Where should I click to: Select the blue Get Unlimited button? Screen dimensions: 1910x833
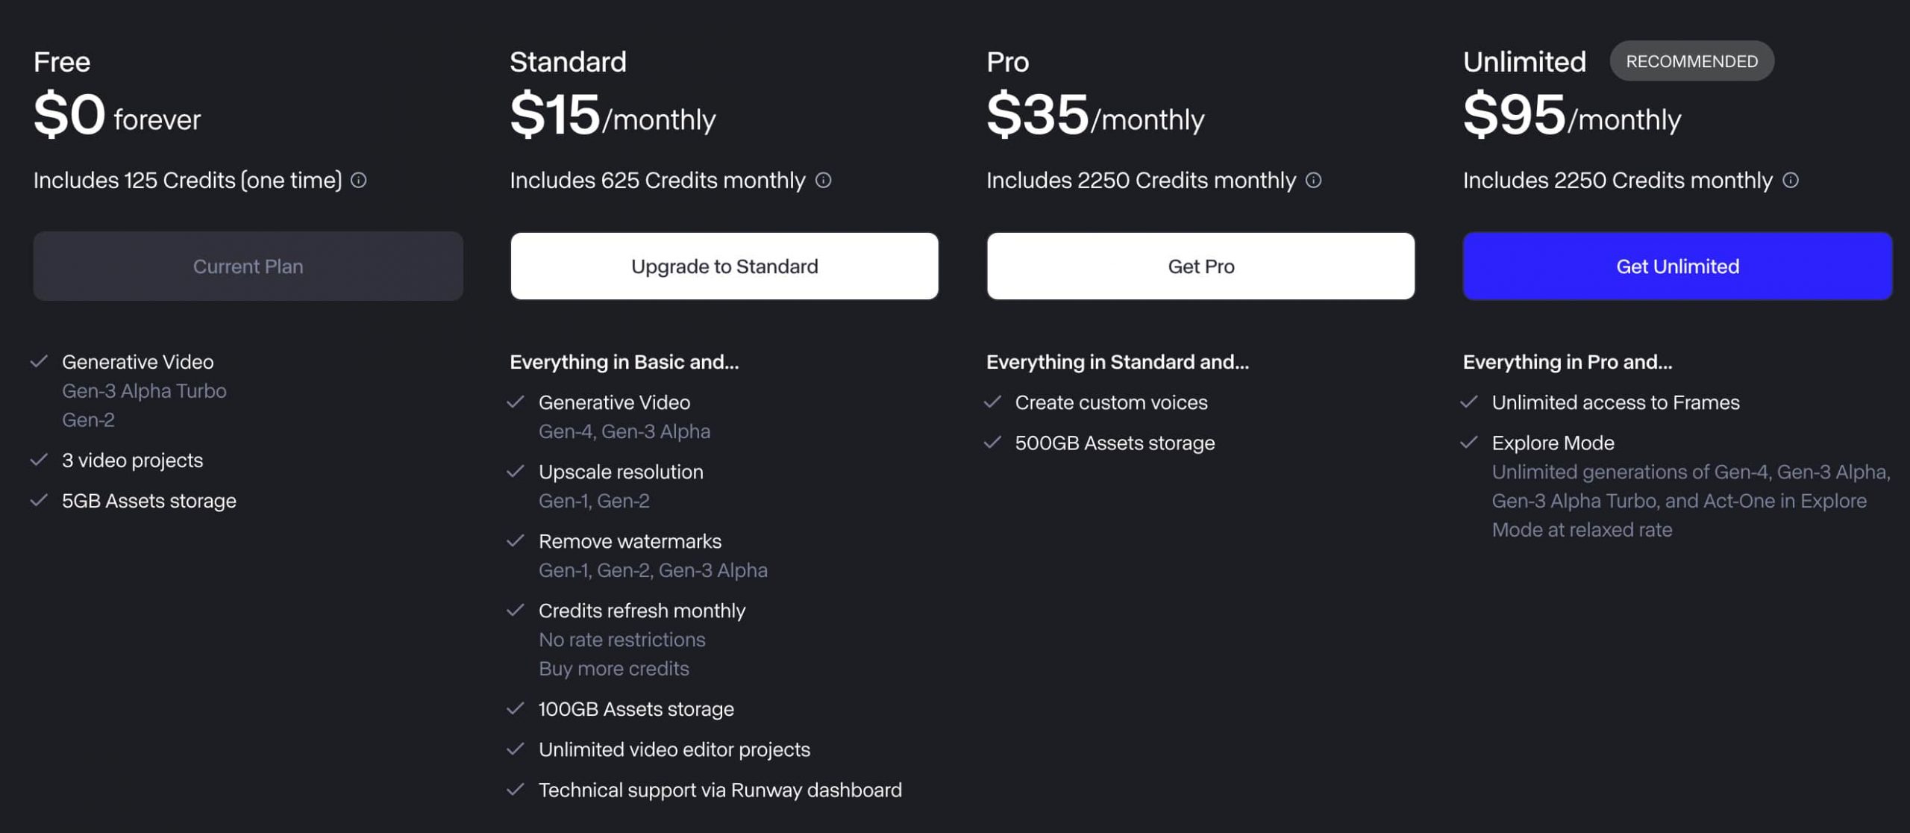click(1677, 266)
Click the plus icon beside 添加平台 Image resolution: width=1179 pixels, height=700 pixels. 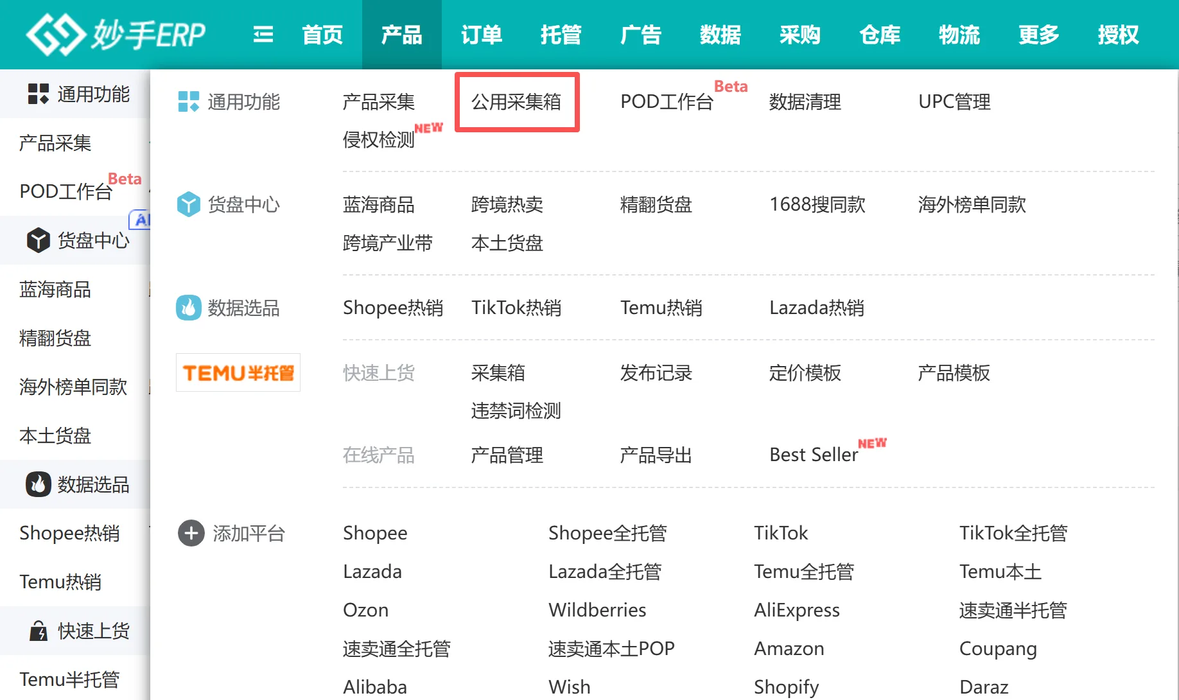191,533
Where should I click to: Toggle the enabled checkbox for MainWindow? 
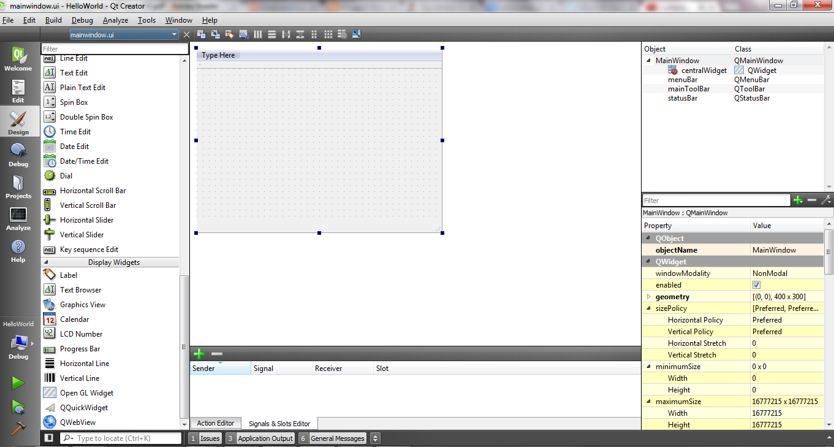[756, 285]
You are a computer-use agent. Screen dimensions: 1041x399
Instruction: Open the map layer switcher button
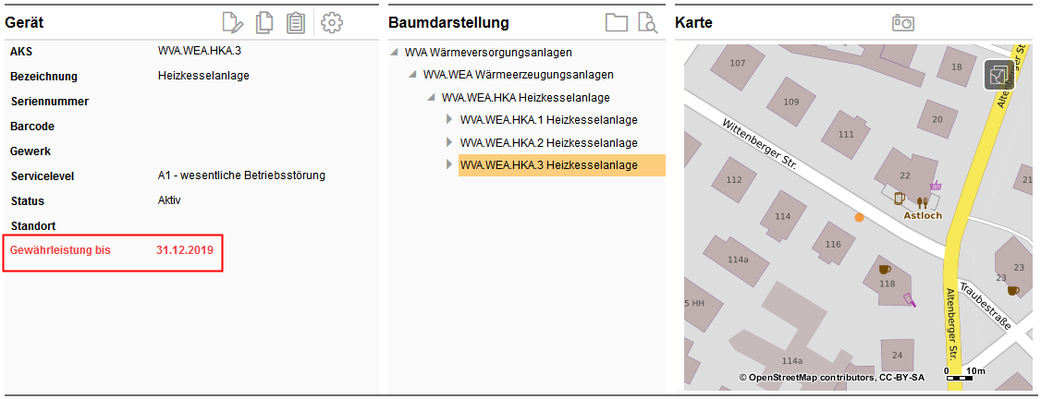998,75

★ ★ ★ ★

> Work instruction: Every line from the one containing "Where should I click to: Toggle" through the end of the listing is to be copied exactly; the pictures are not.

> Solution to this task:
Where should I click to: Toggle the enabled checkbox for MainWindow? 
[756, 285]
You are a computer-use agent. Screen dimensions: 1041x399
Instruction: Open the map layer switcher button
998,75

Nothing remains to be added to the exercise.